On my chair sat a piece of pink notepaper, folded in half and stapled, with "Gordon Hatch, Obituary Desk" written in a leaning cursive.

Dear Gordon Hatch,

I was appalled by the way you were treated yesterday. From my observations, you are a hard-working young man who does his part and does it quietly. Nobody deserves to be pilloried like that, least of all someone whose only offense was making a positive change. If you care for an audience or if you need anything, I am at your service.

Regards,
Jessie Tennant

I could see that Jessie Tennant's computer was signed off, her desk cleared; a bottle of Windex stood at the end of a neat row of reference books. Photographs of Sarah Vaughan and Rosa Parks and a postcard print of a toppled yellow rocking chair were pressed next to a calendar under the heavy glass on her desk.

I never respond well to acts of kindness. I wish I could look a person in the eye in a way that says,
What a decent gesture—one day I'll do the same for you or for someone else with you in mind,
but invariably I'm embarrassed by the attention and go out of my way to avoid an encounter. Still, I was comforted to know that I had an in-house supporter.

After starting and scrapping several longer messages, I managed to write back, through interoffice mail, "Dear Jessie Tennant, Thank you very much for your nice note. With gratitude, Gordon Hatch."

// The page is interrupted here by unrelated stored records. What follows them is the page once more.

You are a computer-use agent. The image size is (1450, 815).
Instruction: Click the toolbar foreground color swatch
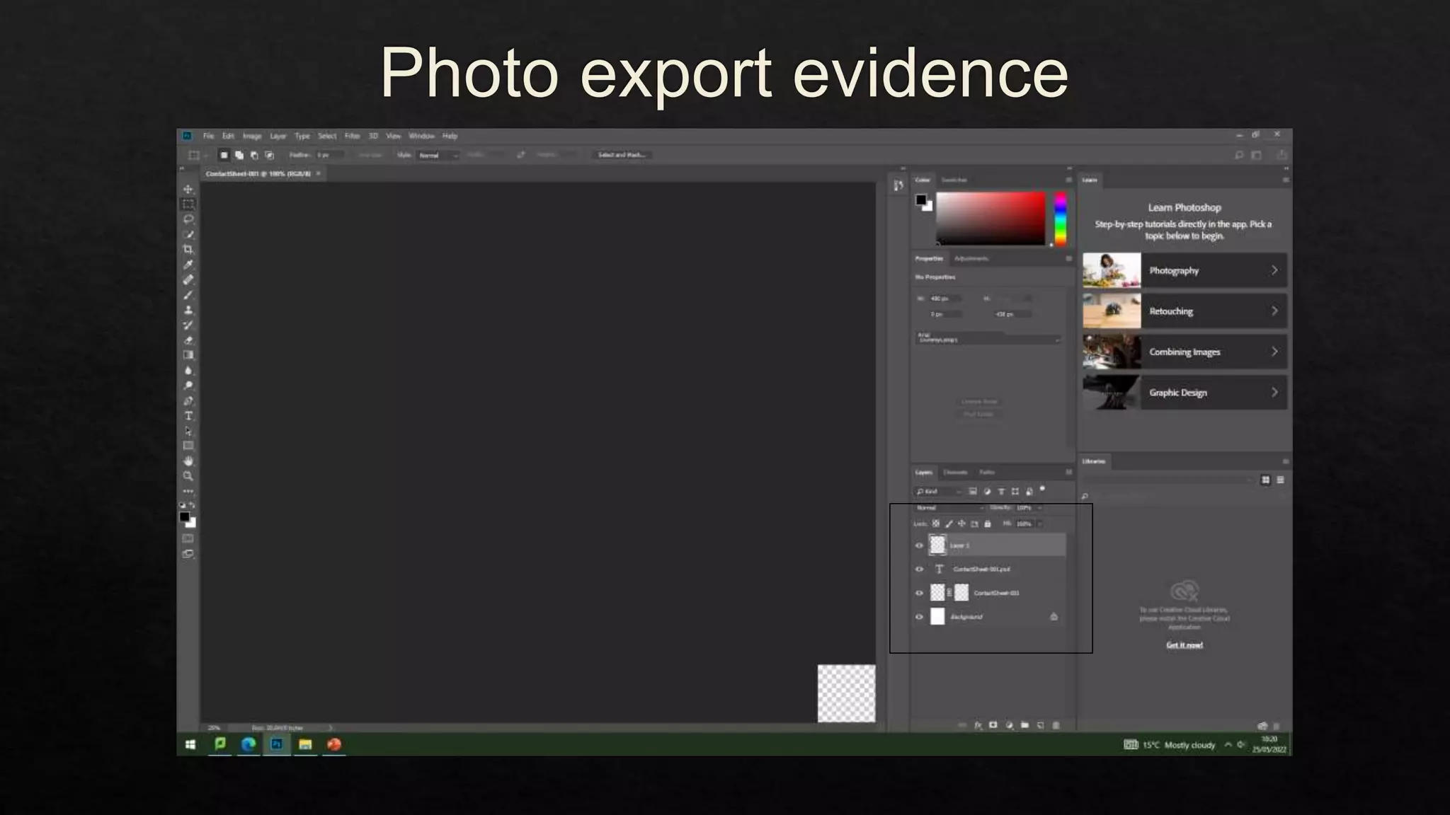(185, 517)
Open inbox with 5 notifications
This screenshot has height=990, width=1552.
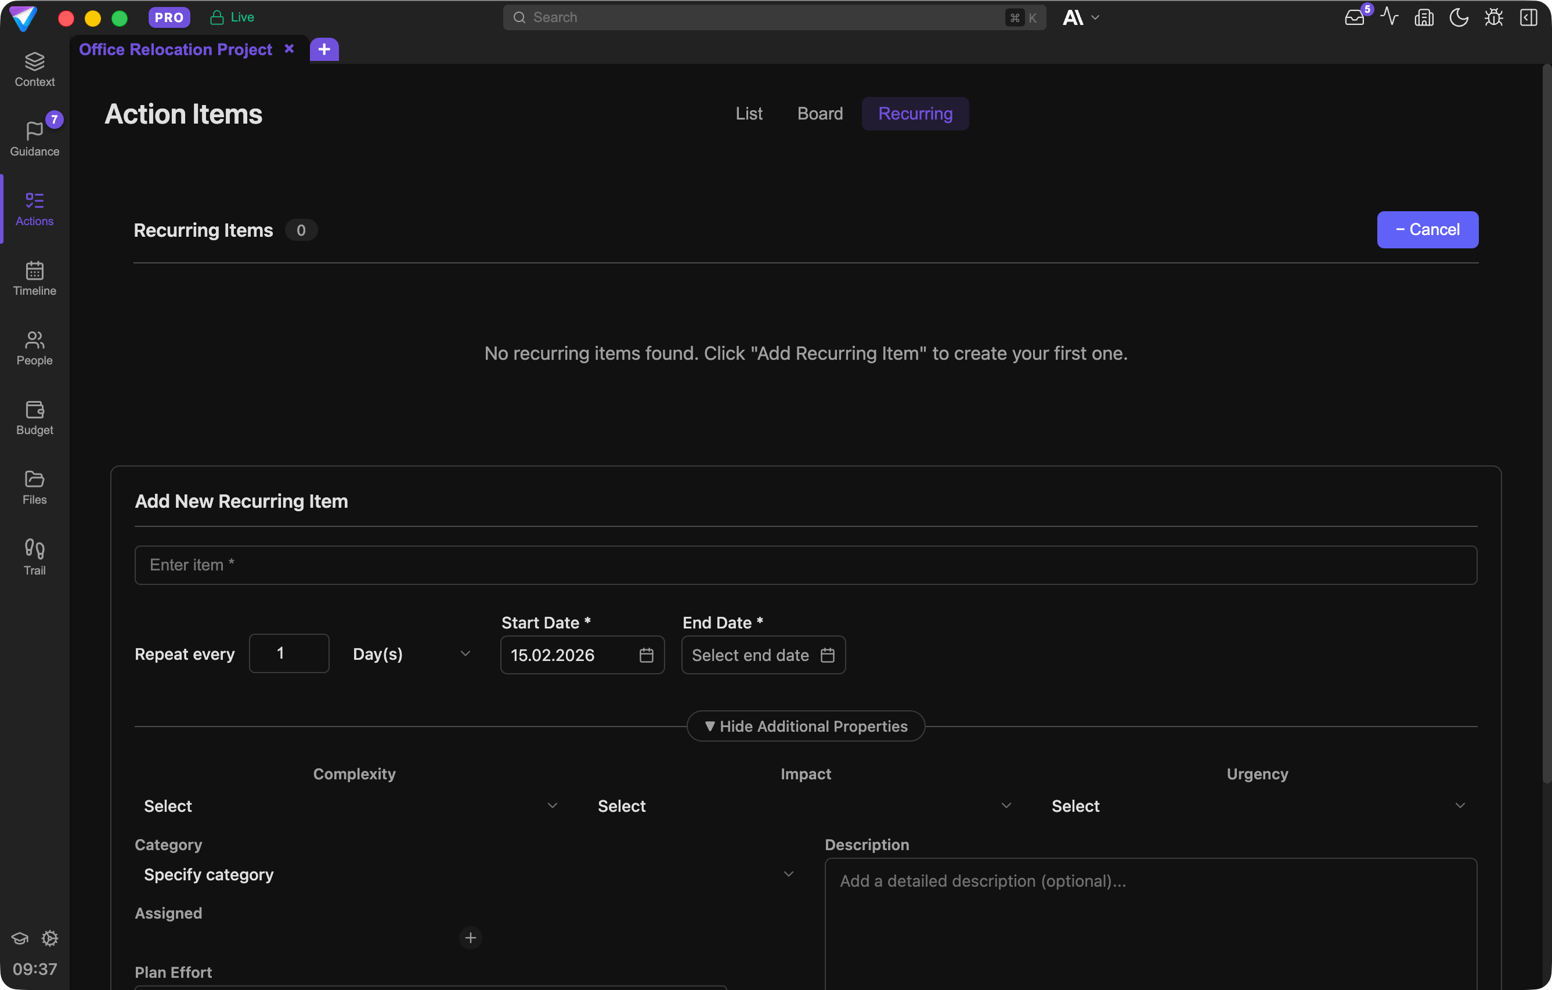pyautogui.click(x=1354, y=17)
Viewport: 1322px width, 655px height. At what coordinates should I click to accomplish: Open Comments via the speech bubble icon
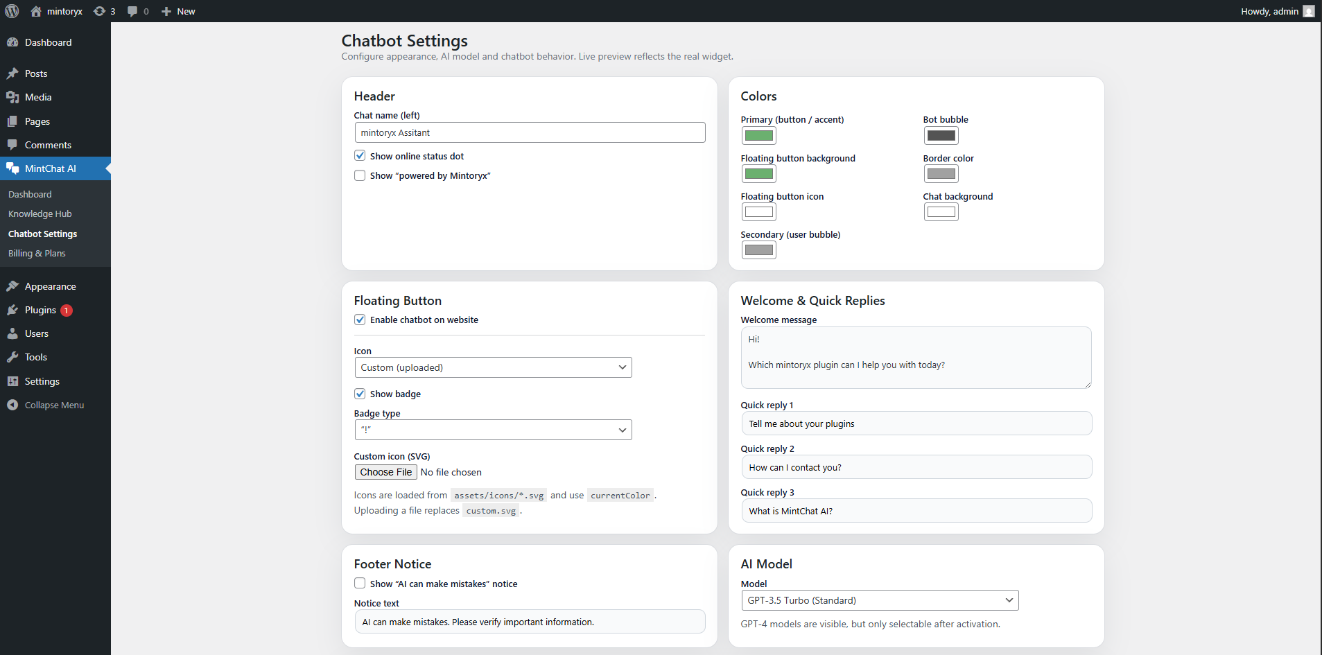12,144
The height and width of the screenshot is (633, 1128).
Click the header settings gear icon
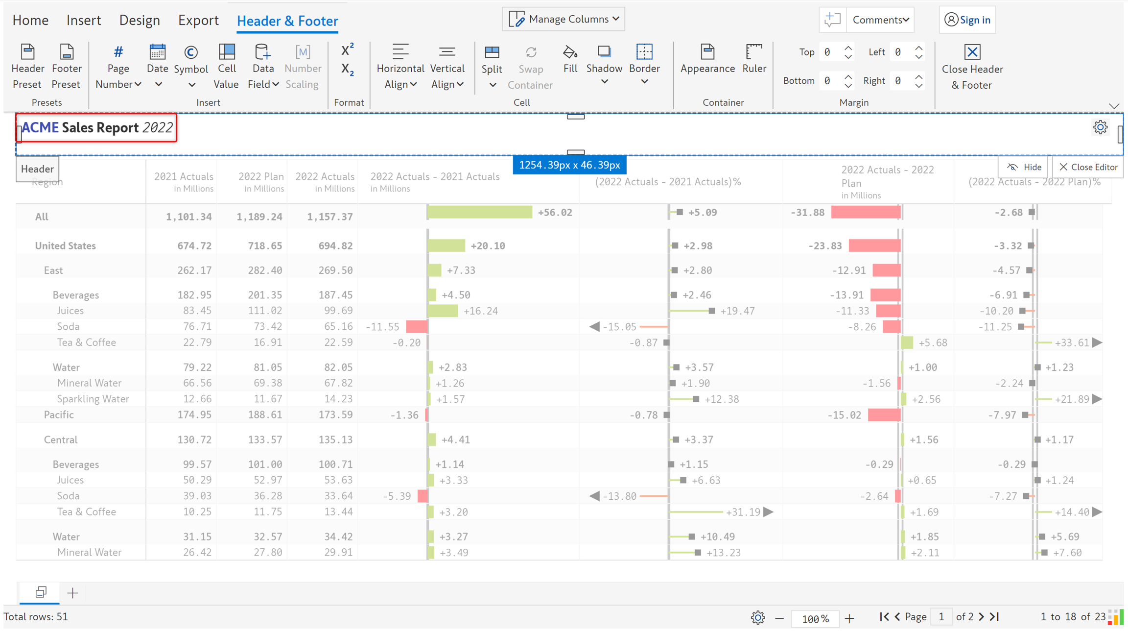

I organized my advancers and slipped them into an envelope along with Jessie Tennant's note. I sealed the envelope, rotating it, feeling its impressive weight in my hands, and in black felt marker wrote,

ADVANCERS
September 13, 1988–October 5, 1989
R. Nixon through J. DiMaggio

and tucked the envelope in the pocket of my briefcase.

I had forgotten about the photo of Arthur Whiting that Alicia had left for me at the security desk that first night she called. I took another look at it now—his small eyes, the sharp angles of his face. He did resemble his sister, Margaret, though the similarity had less to do with features than with a common edge, an intensity they seemed to share. The first time I had seen his photograph, he had reminded me of those daguerreotypes of Old West homesteaders. Tall, drawn, remote, even a bit lost. But now I saw a fervor in his eyes that I hadn't recognized before.

I slipped the photograph back into the envelope, and as I did so, I could feel something else at the bottom of the package. I reached in to pull out a folded piece of paper. I assumed that it would be a pleasant note from Alicia, thanking me for placing her husband's obit, but as I opened it I saw a grid—one of Arthur's weekly schedules.

Attached to the schedule was a yellow Post-it note. "Copy and send to Margaret." Someone, I assumed Alicia, had written it in a hasty print. Typed along the top of the spreadsheet was "Schedule for the Week of September 30 to October 6, 1989." It was partially filled out, through Wednesday, October 2. I got the chills thinking of Arthur at his computer working on this document not knowing that he would die the next day. I wondered if his own hand had touched this same piece of paper.